By Mylika Scatliffe,
AFRO Women’s Health Writer,
mscatliffe@afro.com

Arsalaan Allgood is a self-defined natural birth advocate. When he witnessed the treatment his mother received while giving birth to his siblings in the hospital, he noticed the lack of nurture and care.

“I didn’t feel like she was treated with much dignity, and it wasn’t a comforting feeling,” said Allgood.

Throughout his teenage years, Allgood reflected on the experience and knew he wanted to be a vessel for change. When he turned 21 years  old, and he and his wife were expecting their first child, Allgood decided he and his family would go a different route.  

They decided to have the first baby at home, as well as the next eight.

“I want to make home births normal again,” Allgood simply stated.

Allgood says his advocacy for home births is not a business, and he isn’t interested in trying to convince anyone that what works for his family will work for everyone.  He doesn’t give medical advice;  but he wants Black men and families to consider an alternative.

For centuries, women in rural areas across the southern United States, both Black and White, were treated at home next to their partners by well-respected Black women referred to as “granny midwives.” This term became increasingly popular after childbirth became more medicalized and Black women were not welcome to receive treatment or give birth in segregated hospitals. During the pandemic, many families chose to return to this trend of delivering their children in an intimate space. According to the Pew Research Center, the number of home births rose from 38,506 in 2019 to 45,646 in 2020, reflecting a 19 percent increase. 

“Black men have always been a part of the process, beginning with conception, but our role has been purposely reduced by a business model,” said Allgood.

Black women have faced enormous obstacles with successful pregnancies resulting in a maternal health crisis across the United States. Allgood highlighted the alarming death rate of Black women in hospitals during and after childbirth combined with his mother’s experiences, as the motivation behind his work.

“We get to the end of the process, when it’s time for our women to actually give birth, and we release the reins to a stranger, someone they have only known perhaps eight or nine months,” said Allgood.“We take the sense of security away from our women when they need us most. It’s a fight for the safety of our women.” 

He went on to detail not only the scientific aspects of childbirth,but how Black mothers can curate their birth experiences to reflect their personal cultural and  family traditions, much like he has with his wife when he delivered all nine of his children.

“Home births allow Black women the organic comfort level that comes with not having to make themselves acceptable to hospital staff with no frame of reference for their culture, and not having to feel uncomfortable in asking for whatever they might need for fear of being marginalized,” said Allgood.

A personal birth experience at home can look a lot of different ways, Allgood described.  

“Playing music, burning incense, candles, dancing, having a party, whatever works best for your family,” he said.

While Allgood advocates for natural home births attended by Black fathers, he is not speaking in opposition to respected medical institutions.

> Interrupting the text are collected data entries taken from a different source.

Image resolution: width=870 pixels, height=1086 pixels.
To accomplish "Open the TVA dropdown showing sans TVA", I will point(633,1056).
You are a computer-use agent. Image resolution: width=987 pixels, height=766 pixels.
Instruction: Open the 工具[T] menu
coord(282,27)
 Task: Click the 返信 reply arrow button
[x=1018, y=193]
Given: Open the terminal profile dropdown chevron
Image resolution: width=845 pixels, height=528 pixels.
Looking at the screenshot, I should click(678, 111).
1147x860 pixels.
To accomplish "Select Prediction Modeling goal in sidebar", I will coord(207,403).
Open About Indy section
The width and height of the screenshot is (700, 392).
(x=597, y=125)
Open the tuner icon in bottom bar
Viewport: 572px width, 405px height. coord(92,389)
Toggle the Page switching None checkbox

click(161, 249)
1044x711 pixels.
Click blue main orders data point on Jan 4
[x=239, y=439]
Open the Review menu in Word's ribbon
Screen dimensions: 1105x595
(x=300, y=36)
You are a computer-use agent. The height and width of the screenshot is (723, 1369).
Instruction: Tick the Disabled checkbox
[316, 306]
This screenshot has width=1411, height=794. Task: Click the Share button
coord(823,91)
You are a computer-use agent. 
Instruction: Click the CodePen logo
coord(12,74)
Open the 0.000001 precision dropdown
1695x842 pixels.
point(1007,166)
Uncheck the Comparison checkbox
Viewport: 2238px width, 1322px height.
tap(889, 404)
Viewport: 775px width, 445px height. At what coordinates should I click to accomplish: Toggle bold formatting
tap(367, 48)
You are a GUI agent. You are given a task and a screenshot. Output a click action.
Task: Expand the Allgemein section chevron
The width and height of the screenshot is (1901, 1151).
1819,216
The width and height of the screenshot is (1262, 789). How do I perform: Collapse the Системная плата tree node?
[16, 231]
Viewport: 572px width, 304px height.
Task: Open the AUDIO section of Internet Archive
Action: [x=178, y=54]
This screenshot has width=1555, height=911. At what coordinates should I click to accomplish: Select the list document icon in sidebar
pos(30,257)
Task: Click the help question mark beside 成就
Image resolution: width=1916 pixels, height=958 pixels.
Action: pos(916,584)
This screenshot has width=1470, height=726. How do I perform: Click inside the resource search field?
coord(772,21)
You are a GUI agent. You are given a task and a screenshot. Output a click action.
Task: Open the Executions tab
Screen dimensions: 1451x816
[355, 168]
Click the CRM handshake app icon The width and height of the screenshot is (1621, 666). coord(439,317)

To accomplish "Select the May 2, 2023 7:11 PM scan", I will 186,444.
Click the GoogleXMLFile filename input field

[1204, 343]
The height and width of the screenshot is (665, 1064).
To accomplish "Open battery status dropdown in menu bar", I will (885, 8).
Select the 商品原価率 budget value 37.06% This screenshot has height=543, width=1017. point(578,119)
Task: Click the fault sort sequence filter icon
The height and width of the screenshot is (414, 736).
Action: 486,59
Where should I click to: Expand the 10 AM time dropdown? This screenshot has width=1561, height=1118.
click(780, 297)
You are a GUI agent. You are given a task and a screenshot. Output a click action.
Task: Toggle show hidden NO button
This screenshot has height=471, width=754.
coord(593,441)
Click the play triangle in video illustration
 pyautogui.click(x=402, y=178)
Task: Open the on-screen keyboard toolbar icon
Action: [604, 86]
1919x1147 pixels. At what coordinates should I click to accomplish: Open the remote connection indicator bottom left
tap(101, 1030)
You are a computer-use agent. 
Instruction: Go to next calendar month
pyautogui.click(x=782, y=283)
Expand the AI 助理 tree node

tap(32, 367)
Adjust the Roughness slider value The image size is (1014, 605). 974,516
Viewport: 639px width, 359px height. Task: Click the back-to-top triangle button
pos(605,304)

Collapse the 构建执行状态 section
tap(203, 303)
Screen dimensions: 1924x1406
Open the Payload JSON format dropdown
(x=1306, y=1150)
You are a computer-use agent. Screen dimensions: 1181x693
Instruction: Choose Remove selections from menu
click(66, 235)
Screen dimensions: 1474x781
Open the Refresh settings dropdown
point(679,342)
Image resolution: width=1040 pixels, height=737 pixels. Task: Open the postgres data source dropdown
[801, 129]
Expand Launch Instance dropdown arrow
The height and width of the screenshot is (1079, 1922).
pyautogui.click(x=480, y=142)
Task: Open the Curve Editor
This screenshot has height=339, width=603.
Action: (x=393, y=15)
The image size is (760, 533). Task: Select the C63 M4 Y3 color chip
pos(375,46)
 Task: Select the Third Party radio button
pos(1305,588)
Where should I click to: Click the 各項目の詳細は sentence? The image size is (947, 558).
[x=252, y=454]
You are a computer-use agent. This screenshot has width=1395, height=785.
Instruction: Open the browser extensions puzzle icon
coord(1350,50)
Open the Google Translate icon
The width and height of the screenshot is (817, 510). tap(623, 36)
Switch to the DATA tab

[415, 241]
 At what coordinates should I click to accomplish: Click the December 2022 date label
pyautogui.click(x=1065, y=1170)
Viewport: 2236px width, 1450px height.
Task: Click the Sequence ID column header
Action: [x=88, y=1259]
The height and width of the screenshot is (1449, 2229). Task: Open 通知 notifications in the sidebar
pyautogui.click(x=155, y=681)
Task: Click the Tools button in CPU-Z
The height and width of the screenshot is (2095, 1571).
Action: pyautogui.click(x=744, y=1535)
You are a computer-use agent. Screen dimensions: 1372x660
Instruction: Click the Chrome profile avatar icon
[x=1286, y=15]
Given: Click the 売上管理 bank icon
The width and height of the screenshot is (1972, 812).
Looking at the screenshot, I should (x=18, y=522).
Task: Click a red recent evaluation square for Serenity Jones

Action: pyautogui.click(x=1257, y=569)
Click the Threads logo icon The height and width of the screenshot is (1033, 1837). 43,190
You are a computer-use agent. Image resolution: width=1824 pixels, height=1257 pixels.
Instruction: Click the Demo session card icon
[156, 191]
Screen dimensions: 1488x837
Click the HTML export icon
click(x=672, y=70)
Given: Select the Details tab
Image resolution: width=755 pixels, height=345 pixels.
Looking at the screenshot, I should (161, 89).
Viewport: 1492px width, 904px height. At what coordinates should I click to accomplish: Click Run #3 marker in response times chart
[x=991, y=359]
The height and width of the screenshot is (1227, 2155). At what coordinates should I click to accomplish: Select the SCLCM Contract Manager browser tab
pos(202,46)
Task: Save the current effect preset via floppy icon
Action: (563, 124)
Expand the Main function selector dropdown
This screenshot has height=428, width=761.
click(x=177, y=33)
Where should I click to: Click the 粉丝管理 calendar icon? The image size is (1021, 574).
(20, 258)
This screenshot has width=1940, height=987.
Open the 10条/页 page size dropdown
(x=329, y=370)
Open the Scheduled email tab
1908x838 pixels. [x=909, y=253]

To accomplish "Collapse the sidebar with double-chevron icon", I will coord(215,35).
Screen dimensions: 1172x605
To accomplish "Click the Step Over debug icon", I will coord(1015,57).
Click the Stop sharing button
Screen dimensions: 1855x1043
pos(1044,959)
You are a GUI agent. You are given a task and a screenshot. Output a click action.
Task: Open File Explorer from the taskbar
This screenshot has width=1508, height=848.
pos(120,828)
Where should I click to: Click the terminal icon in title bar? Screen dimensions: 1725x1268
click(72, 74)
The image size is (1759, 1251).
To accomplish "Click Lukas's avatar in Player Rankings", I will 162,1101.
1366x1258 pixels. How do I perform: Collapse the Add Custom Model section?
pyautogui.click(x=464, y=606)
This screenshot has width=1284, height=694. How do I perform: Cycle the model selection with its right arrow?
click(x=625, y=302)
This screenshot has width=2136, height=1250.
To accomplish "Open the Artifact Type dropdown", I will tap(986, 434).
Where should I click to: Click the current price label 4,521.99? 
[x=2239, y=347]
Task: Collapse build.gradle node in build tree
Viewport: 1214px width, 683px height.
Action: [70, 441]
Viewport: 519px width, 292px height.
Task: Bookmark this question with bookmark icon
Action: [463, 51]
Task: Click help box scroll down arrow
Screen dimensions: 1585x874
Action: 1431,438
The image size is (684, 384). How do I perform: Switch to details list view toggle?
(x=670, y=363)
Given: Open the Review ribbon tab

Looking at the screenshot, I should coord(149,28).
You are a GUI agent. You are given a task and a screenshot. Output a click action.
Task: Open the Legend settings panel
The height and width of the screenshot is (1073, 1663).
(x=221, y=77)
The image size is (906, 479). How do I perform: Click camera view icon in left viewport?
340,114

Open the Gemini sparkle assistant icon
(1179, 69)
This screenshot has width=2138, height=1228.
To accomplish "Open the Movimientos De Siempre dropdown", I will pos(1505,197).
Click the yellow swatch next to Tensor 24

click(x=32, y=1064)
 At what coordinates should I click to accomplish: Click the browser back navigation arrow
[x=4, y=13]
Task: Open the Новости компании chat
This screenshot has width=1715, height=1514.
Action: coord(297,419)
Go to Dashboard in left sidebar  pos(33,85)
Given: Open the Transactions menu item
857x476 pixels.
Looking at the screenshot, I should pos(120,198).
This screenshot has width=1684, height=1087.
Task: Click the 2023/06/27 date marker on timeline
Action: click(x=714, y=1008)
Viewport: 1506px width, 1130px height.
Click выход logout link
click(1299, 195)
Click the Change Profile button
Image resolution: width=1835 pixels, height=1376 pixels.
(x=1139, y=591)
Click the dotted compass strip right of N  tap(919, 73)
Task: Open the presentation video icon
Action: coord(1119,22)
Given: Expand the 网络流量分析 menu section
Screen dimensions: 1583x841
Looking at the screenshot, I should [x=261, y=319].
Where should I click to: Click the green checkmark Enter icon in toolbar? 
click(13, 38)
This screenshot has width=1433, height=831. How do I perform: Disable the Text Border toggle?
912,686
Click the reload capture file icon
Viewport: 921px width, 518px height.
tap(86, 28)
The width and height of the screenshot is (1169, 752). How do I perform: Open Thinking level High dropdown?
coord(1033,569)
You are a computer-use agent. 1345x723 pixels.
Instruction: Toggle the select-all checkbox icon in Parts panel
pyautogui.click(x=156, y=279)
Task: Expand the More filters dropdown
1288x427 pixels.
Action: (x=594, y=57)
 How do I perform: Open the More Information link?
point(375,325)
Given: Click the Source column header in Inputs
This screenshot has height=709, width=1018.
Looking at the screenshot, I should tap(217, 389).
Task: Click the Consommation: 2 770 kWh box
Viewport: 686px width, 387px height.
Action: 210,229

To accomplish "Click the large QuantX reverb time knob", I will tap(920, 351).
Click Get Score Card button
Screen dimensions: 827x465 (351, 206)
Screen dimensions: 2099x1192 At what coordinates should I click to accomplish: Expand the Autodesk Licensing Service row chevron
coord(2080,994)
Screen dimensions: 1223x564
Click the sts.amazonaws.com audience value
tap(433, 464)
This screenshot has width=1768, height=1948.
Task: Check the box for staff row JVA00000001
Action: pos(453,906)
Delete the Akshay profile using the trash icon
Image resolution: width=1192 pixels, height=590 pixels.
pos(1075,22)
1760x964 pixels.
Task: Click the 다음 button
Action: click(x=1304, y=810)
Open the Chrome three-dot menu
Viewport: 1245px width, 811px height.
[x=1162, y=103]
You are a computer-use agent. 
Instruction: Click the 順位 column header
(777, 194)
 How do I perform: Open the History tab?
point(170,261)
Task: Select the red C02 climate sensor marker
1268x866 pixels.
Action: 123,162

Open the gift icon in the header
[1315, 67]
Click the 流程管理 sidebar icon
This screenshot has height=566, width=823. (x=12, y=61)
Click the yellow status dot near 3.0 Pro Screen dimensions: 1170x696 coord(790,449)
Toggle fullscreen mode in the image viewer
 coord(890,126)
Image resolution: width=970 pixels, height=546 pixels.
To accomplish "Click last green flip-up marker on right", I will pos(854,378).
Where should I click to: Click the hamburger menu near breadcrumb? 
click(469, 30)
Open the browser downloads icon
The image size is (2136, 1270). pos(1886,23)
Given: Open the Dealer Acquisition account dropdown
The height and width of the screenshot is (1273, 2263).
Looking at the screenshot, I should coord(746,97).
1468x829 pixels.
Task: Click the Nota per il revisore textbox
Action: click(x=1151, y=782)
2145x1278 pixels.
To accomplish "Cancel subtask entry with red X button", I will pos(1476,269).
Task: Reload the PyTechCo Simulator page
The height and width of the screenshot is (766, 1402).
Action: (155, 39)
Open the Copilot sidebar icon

As a birth doula serving the Maryland, D.C., and Virginia areas, Teneele Bruce is excited to see that more men want to be involved and take a more active role in the birthing process. She believes men can and should be better educated about women’s physical experience all the time, not just in childbirth. Men should also be aware of conditions such as uterine fibroids, polycystic ovarian syndrome, menstruation.

“Women carry babies, but don’t get pregnant alone; men should play more active roles, and not just in the delivery room,” said Bruce. Even in a medical setting, a husband or boyfriend can be active his partner’s labor  by asking for and participating in birth planning and discussions. “He can make sure his partner is comfortable and speak up for her when she is not.  It’s really lovely to see men involved from conception to the post-partum

phase.”

Childbirth is just the tip of the iceberg where women’s reproductive and sexual health is concerned. Bruce said it is helpful for women if the men in their lives are knowledgeable about what they go through so they can offer genuine support.

“Women can curate their birth experiences wherever they give birth,” she explained.  “There are some hospitals that allow dimming of the lights, a woman to wear what she wants or for her to walk around during labor and choose her birthing position rather than just lying on her back.”

Bruce believes home births are beautiful, viable options for women who have healthy and uncomplicated pregnancies, attended by physicians and midwives, but also believes a birth doesn’t have to be at home for a woman to have the birthing experience they want.

She acknowledged that medical staff in hospitals with their scientific training and education, absolutely know there are alternative  methods and positions that work with gravity to ease a baby down the birth canal, but they don’t necessarily align with hospitals’ financial goals.

Allgood agreed. 

“Less complications, means fewer corrective procedures and surgeries, and left revenue for hospitals. It’s not as good for the business model,” he said.“Exercises and swinging of the hips help to open the chest and pelvis which in turn helps with breathing and relaxation.”

Hugging, kissing, caressing, nipple stimulation, whispering affirmations all can release endorphins to make a laboring woman’s job easier.

“Those same feelings and actions that helped to make the baby in the first place, can make it easier for the baby to get here,” said Bruce.

Bruce and Allgood both advocate for men to surround their laboring women with love, protection and security, particularly Black women who are so often not cherished by the outside world.